There was a welcoming party at Helsinki-Vantaa Airport, people I had only ever seen in photographs, their backstories enlivened by my mother’s febrile memories, otherwise unfleshed. Not just people, though — relatives. These relatives were all babbling at once, too much for my brain to translate. Pushing through the crowd was an older woman, short, solid, glasses, determined — must be my grandmother!

So, I gave her a hug.

Now, call me stupid all you like, but that was the moment. We went from awkward strangers that nobody had ever seen, to family. I became her forever-favourite, a point she ruthlessly emphasised while scolding my brother and sister for being fat. I’ve seen a photo of her holding me the day we left for Australia, so I guess she’d been waiting for the next hug for a long time coming.

Having ‘family’ was something I’d never get used to. My cousin Katja, two years my senior, was studying marketing at university, and without missing a beat could transition from speaking Finnish to Swedish to English to German. I thought her very sophisticated and mature.

But “Why German and not Russian?” I asked innocently enough because, you know, geography.

Vittumaisuuttaan!” she spat, which translated means “Out of pure dickishness.” A perfect Finnish answer.

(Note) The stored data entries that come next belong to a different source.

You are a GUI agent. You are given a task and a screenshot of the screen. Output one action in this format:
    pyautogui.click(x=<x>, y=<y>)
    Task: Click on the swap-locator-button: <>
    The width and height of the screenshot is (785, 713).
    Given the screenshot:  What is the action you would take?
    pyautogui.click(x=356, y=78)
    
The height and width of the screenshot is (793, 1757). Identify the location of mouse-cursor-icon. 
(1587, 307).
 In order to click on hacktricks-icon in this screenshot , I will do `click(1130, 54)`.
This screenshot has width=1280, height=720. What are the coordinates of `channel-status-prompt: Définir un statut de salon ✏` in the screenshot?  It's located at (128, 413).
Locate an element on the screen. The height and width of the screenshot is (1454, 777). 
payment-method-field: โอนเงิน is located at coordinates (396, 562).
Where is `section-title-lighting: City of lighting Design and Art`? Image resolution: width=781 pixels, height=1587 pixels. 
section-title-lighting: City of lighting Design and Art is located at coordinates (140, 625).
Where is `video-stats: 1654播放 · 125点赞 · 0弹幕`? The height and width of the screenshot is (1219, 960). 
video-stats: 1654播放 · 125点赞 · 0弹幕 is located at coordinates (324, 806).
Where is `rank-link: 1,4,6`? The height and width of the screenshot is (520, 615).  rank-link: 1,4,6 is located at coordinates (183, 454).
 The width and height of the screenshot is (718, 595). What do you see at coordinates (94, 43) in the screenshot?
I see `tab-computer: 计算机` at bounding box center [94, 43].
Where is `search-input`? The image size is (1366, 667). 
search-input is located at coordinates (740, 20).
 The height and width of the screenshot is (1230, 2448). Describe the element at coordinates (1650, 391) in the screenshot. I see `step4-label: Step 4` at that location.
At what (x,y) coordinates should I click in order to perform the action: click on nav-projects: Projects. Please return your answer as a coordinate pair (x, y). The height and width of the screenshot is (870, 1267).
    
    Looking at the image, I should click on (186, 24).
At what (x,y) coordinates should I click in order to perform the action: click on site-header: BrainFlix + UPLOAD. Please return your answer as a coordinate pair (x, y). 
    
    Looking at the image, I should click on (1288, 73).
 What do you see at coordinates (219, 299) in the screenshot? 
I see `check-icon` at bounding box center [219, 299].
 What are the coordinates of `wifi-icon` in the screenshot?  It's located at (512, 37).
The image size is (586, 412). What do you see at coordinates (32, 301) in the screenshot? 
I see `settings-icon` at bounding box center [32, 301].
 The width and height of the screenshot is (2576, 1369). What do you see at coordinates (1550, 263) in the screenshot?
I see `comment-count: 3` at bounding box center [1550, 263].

I didn’t know it yet, but that describes Finns almost better than sisu. Australians are notorious for turning insults into terms of endearment, but we are Amish compared to Finns. Another thing I noticed was how dark-complected everybody was. No hot-tub blondes in family my tree!

It took my father two days to secure a long-term car rental, so we explored Helsinki in glorious spring weather. With my mother off buying the necessaries, I found a second-hand bookshop in a cellar down a cobbled lane and bought Lord of the Flies.

I was surprised to see my father return with a Volvo, but once we were packed up and travelling I saw muddied Mercedes in fields doing farmwork, BMW’s hauling rusty trailers stacked with firewood, and realised our ‘luxury’ vehicles were bog-standard here. A couple of Lada’s too.

We drove from Helsinki to Perho (from the word for ‘butterfly’) in a day. Road-trips with my father means if it takes 10 hours by car, then you’d better time your bladder with petrol stops because he’s doing it in 8. He’s very destination-focussed.

Seen through windows, I remember forest and water. Water, everywhere. Finns have about 60 words to describe ‘body of water,’ and because much English mythology is borrowed from the Nords, I half-expected to see an arm ‘clad in the purest shimmering samite‘ rise out of some lake (järvi) holding aloft a nice Scandi-grind puukko.

It’s worth remembering that Finns killed almost as many Russians during the Winter War with knives and shovels as they did bullets.

With no moistened bint greeted our arrival, after eight hours on increasingly lesser roads we arrived at the paternal home in the woods, north of Perho. A three-storey, hand-built, century-old farmhouse framed by two lakes (-lampi) connected by a creek (-joki) at the end of a road (-tie) named after our family.

Challenge: There’s enough information there to give away my identity.

Anyway, big house on lake. While my mother got the house up and running, dad found a scythe in the barn (right where he’d left it 15 years earlier) and ‘mowed the lawn’. He came in laughing because he’d taken his shirt off and got sunburn.

Sunburn, at 64° North!

The minute I stepped out of the Volvo, I was attacked by mosquitos. The single worst experience of the trip — worse than four months with no electricity, worse than the long drop toilet — mosquitos made it (almost) a living hell to be outside.

That afternoon we received my uncle Jaakko, his wife and three kids. Imagine the Adolph Hitler archetypal Aryan children. Eerily quiet and well-behaved, like something out of Children of the Damned. I assume they’re model Scandinavians now, off doing something eco-friendly, but as kids they were weird.

Later, Jaakko took us all down an overgrown grassy path to the lakeside sauna. I could finally believed my father’s story about plunging from of a 100°C sauna into a hole cut into the frozen lake. That’s exactly how the jetty was constructed, but also for the launching of a boat.

A boat!

Propped under a waxed tarpaulin against the back of the sauna was a handmade rowboat. The next day, with Jaakko’s help, we sealed cracks in the boat with pine pitch caulk. Dad rowed us out to a small island to a rock he’d engraved with his initials in 1955. It was fucking cool.

Everybody soon lost interest in that boat, so it became mine and probably more than any other thing saved my sanity in the four long months to come. That and the diary I kept for the next four months.

We eventually got tired enough to sleep.

It was 19 June, and the day was 17 hours long. I recall walking about the house, hearing everyone asleep, and looking out the window transfixed by stars I didn’t recognise in the pale blue sky at midnight.